5. In rare instances, patients have atypical HUS, a recurrent form, which is associated with genetic defects in the complement system, leading to overactivation of the complement system. The prognosis of this disease has improved in the last decade with
eculizumab, a monoclonal antibody that blocks the complement system.
A 3-year-old boy is brought to the emergency department by his parents with the chief complaint of new onset bruising. He is also very fatigued, which parents think is due to the diarrhea that he has had over the last 4 days. According to his parents, the diarrhea is improving and they haven’t seen any blood in the stool today, but there was blood in the stool when his diarrhea first started.
On exam you notice several bruises on his chins and arms, and small petechiae including where the nurse measured his blood pressure. His cardiac/respiratory and abdominal exam are normal. His mucus membranes are dry and his capillary refill time is 4 seconds.
Etyology and pathophysiology:
Hemolytic uremic syndrome is characterized – as the name implies – by non-immune hemolytic anemia, thrombocytopenia and renal failure. In childhood (especially in children < 10 years of age) the majority of HUS cases are caused by an infection with enterohemorrhagic E.coli that produces Shiga toxin and is
often referred to as EHEC/STEC HUS. Cattle are the main hosts – Shiga toxin is contained in their feces and therefore infections occur via the feco-oral route. Infection occurs after eating raw/undercooked beef, petting of animals or consumption of
In our case the symptoms suggesting this patient has STEC HUS was the history of bloody diarrhea followed by signs and symptoms of anemia, thrombocytopenia and renal failure. Clinical symptoms for thrombocytopenia include bleeding, such as repeated nose bleeds or bleeding gums when brushing your teeth, as well as increased amount and size of bruises or petechiae. Clinical symptoms for anemia include fatigue
and pallor. Clinical signs for kidney failure can include decreased urine output, very concentrated urine, microscopic hematuria and proteinuria. In rare instances, there can
be macroscopic hematuria. Edema can occur as a result of kidney failure, but is often not marked as affected children are commonly dehydrated from the diarrhea and have a history of reduced oral intake.
HUS is a clinical diagnosis including the history of diarrhea and if available, exposure to life-stock or raw/undercooked meat and lab work that shows the triad of hemolytic anemia, thrombocytopenia and impairment of renal function.
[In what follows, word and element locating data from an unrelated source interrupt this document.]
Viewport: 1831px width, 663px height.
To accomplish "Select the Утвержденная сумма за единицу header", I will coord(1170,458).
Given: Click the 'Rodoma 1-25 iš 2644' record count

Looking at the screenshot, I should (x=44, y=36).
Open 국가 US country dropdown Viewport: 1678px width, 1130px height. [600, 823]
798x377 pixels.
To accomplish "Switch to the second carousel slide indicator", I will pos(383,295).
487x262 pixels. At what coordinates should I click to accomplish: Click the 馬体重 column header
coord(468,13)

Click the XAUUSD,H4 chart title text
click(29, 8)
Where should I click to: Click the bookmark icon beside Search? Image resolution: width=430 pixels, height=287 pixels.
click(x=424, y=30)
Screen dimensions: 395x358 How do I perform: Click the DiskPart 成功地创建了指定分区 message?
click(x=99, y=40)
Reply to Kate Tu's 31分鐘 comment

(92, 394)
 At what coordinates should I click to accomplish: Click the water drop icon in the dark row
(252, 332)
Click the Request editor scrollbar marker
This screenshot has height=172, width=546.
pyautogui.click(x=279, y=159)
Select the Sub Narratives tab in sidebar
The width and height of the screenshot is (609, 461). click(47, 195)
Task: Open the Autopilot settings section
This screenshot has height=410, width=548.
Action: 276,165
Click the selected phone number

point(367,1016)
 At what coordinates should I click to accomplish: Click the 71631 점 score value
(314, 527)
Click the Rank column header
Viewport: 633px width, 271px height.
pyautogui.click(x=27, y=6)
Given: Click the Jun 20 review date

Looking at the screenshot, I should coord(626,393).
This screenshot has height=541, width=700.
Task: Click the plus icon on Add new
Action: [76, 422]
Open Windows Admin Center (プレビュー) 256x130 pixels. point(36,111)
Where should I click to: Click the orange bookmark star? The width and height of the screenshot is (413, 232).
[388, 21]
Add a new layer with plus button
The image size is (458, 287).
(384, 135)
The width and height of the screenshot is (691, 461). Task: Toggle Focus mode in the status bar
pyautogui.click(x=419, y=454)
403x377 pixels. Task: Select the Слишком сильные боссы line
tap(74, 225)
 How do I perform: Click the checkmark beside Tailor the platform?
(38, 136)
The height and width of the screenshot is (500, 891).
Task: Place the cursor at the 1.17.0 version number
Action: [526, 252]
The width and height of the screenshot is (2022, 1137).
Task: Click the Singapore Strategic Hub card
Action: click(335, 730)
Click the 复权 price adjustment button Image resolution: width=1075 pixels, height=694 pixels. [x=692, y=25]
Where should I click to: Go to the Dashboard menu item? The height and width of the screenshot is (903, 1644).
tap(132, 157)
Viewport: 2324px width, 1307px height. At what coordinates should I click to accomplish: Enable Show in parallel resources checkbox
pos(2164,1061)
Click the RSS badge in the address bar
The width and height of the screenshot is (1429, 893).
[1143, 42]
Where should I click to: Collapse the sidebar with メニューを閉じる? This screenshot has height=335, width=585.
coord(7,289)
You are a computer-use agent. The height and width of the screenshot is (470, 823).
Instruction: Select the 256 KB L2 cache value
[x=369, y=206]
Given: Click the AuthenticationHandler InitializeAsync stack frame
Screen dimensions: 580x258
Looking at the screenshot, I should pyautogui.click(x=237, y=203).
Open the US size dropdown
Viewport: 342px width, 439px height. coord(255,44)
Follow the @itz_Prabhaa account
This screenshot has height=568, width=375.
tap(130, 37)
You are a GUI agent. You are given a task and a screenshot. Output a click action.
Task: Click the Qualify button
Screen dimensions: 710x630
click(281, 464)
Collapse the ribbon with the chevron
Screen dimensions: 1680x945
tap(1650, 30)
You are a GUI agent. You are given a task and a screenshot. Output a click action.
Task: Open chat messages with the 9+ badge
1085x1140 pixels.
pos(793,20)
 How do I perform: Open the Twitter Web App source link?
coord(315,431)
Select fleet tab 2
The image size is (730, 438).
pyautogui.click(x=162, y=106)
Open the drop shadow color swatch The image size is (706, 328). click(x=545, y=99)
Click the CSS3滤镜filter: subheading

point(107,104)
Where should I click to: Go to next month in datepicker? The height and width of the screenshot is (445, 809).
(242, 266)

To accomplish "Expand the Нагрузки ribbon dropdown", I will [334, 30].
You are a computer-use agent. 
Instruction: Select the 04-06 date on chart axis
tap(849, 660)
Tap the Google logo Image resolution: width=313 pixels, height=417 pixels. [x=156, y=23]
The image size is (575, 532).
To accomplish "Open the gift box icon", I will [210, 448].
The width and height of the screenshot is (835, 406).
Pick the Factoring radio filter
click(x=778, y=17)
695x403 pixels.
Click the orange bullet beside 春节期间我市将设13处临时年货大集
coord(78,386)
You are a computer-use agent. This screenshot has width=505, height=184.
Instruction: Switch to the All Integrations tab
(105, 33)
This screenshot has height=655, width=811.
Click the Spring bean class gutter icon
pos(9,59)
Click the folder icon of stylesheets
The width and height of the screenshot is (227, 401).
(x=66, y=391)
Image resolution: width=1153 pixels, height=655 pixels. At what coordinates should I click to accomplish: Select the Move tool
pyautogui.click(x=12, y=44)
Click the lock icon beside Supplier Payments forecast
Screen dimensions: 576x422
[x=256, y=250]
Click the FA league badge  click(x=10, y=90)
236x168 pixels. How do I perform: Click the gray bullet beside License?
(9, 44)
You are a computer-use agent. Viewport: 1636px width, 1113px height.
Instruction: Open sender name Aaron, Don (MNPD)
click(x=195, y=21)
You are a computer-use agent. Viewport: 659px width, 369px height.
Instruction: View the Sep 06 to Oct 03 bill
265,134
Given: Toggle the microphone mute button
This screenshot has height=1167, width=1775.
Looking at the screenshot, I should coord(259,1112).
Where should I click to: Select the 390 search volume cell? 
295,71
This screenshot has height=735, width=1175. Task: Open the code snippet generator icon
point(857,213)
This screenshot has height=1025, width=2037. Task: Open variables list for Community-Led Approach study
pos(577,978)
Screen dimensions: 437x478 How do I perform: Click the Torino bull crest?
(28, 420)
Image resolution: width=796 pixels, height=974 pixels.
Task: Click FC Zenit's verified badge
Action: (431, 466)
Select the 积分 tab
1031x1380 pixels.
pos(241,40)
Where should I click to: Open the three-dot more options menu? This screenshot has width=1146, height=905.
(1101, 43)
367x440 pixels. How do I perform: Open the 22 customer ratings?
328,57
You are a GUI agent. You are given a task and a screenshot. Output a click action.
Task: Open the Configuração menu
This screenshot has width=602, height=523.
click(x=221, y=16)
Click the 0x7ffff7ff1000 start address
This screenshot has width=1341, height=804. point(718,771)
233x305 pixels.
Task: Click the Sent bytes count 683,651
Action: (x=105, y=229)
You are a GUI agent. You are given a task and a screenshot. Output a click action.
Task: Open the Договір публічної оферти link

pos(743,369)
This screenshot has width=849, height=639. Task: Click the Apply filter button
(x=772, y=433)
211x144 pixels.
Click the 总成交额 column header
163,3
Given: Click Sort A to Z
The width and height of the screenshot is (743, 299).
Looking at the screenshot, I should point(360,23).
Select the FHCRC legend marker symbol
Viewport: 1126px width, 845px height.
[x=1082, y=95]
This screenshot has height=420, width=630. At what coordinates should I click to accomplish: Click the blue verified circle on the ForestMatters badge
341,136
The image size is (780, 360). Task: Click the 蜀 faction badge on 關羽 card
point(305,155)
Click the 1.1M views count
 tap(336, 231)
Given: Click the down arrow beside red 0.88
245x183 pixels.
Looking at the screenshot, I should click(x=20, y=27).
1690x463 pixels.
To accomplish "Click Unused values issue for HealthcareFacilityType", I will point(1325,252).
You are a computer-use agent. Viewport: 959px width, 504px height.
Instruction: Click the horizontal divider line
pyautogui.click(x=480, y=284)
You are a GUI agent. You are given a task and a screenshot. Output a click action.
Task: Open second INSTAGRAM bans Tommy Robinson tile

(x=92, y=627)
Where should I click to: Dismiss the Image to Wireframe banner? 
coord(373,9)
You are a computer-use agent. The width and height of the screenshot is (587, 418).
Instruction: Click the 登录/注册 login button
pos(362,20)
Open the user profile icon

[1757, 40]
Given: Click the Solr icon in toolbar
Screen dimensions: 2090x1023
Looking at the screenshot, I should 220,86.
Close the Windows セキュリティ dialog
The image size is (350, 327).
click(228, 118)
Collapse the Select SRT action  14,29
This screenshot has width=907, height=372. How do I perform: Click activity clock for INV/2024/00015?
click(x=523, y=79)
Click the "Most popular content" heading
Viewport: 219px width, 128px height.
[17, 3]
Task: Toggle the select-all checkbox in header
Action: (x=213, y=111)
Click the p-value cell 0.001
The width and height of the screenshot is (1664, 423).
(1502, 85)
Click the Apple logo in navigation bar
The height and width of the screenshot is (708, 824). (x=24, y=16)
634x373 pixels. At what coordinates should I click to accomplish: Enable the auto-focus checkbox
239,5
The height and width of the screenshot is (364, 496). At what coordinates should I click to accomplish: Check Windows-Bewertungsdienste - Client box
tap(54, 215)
Hemolytic anemia is characterized by low hemoglobin, elevated LDH – released from damaged red blood cells, low or undetectable haptoglobin as it will bind to all the released NO from damaged RBCs and schistocytes on peripheral blood smear. As the hemolytic anemia is non-immune mediated – with the exception of pneumococcal HUS – Coombs test is negative. Often patients have an increased WBC count due to high
neutrophil counts. Impaired renal function can be detected by increase in creatinine and urea or decrease of urine output. Kidney injury can lead to electrolyte disturbances such
as hyperkalemia, hyperphosphatemia, hypocalcemia and hyponatremia, as well as acidbase imbalances, elevated BP and proteinuria/hematuria. You should also confirm the presence of Shigatoxin by sending stool samples for detection of EHEC and Shigatoxin.
Complications of HUS:
Patients with STEC HUS can also develop extra-renal symptoms. CNS symptoms include seizures, decreased level of consciousness, encephalopathy, hallucinations and headache. GI manifestations encompass pancreatitis, transaminitis and abdominal pain. Cardiac dysfunction or multi-organ failure are rare, but can be fatal. Predictors for poor outcome include CNS involvement, hyponatremia, leukocytosis and haemoconcentration at initial presentation.